Private Schools / Academies:
Many of these positions involve relatively long hours and some will require you to work evenings and weekends. With these private companies, there is a higher likelihood  that you will be placed in a large city. The classes that you will teach will usually be in the evenings and be much smaller than public school classes. You may also teach children to adults at private schools / academies as well. The average salary for these positions is approximately ¥250,000 and teachers can expect about 10 business days vacation. Working hours vary from school to school, and you could be working anywhere between 20 - 40 hours a week. 

The JET Program
The Japanese government has been running the JET programme for over 30 years. (JET stands for Japan Exchange and Teaching.) Native English speakers are placed as Assistant Language Teachers in public schools across Japan. JETs usually work a 35 hour week from Monday to Friday. You will need at least a Bachelor's degree to be considered. JET positions usually pay more than public school positions (Starting at ¥280,000) and teachers receive more support. As a result these positions are highly desired by teachers and the much more difficult to obtain. Getting a TEFL certificate will give you a leg up on the competition.
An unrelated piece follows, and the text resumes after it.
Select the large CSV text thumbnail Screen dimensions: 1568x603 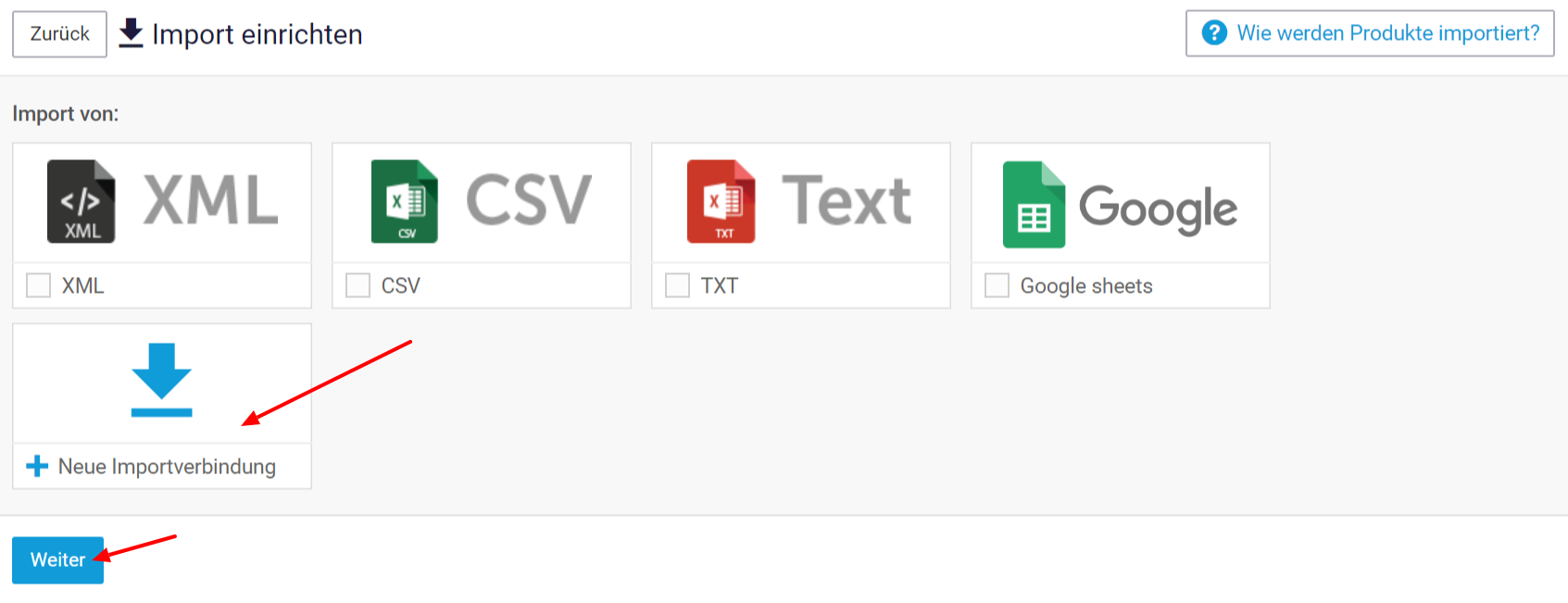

*Japanese students of English can be quite challenging to teach because in school they are not taught how to speak English, just to read, write and listen to English. Also, from what I have heard, Japanese schools place emphasis on students learning passively, not speaking out in class and asking questions, giving opinions etc, but instead memorizing large amounts of information in order to pass exams.*

Cost of Living: 


Accommodation costs are higher in Japan than other Asian countries, especially if you live in a large city. A one bed apartment in the popular Roppongi district of Tokyo costing around £500/$850 per month. Fortunately around half of all Japanese TEFL employers will organize a free apartment for you, or an apartment allowance, for the duration of your TEFL contract.

The cost of food and restaurants can be relatively reasonable as well.  Local supermarkets are relatively inexpensive if you stick to Japanese food such as seasonal vegetables, seafood, soya bean products and rice. There are plenty of restaurants where you can have a full meal for between 500 and 1000 yen. Noodles (ramen, soba and udon), donburi , curry rice, and many more types of dishes are available at such inexpensive restaurants.  Eating a western restaurants will cost much more than you are accustomed to. 

Weather: 

Japan experiences a wide range of weather, with temperatures regularly above 35 degrees Celsius in the summer, and dropping significantly in the winter – sub-zero temperatures are a regular occurrence in in many parts of Japan. Japan also experiences typhoons (tropical storms) in the fall, with some places hit harder than others. Bring summer and winter clothes if you’re going to teach in Japan.

Environment and Pollution:

Japan has a very diverse environment with cold mountainous areas in the north and tropical areas in the south. The weather, as mentioned earlier, is dramatically different depending on the season. Compared to many areas in Asia, Japan is very clean, neat and well-organized.  Although when you have cities with millions of people smog and pollution will always be an issue. Also many people have become wary of Japan with recent radiation leaks caused by earthquake damage in nuclear plants. Oh and yes Japan has earthquakes! People that live there for a long time become accustomed to slight tremors, and there is always the threat of something much larger.

Culture:

The culture of Japan is as diverse as its weather. If you want you can immerse yourself in traditional Japanese ways while you are there or see art and fashion that looks like something from 1000 years in the future. Compared with other Asian nations, Japan is more Westernized and modern. You will be able to find many American restaurants and shops and you'll hear Western music on the radio. Despite the Westernized aspects of Japan, newcomers should definitely expect experience culture shock, and should try to become familiar with Japanese customs, expectations, and values before going to Japan.